Congressman Has Concern Fintechs Are Taking Advantage of Small Biz

WASHINGTON—Concern is being expressed by one congressman that fintech lenders may be taking advantage of small businesses and the self-employed.

Dean Phillips

Rep. Dean Phillips (D-MN) noted that during the Paycheck Protection Program, the Committee on Small Business watched as fintechs were making small-dollar PPP loans to small business, especially those in underserved communities, more effectively than traditional banks, according to Small Business Trends.

In a statement, the congressman said that while fintech lending had helped many entrepreneurs, concerns are escalating that industry practices may target and harm small businesses, Small Business Trends reported..

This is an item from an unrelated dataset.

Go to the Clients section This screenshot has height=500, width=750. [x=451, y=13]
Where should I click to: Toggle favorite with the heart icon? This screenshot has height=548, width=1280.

Terms are not always clear to small businesses stated Phillips, with many online lenders providing little or no information upfront to prospective borrowers about the loan or product.

“For instance, the speed at which fintech lenders deploy capital can come at a substantial cost. A conventional bank loan typically carries an APR of 4% to 13%,” Phillips was quoted by Small Business Trends as stating. “For Fintechs, APR for online loans and other financing products can start at 7% and climb higher than 100%.”

Additional Warning

The congressman further warned of what he alleged are predatory practices some fintech lenders can use that puts small businesses at risk. He alluded to how merchant cash advances (MCA) enable lenders to receive a fixed percentage of future sales until the financing is repaid, Small Business Trends explained.

“The extremely high-interest rates and daily repayments associated with MCAs can cause businesses to enter into an out-of-control debt spiral,” said Phillips.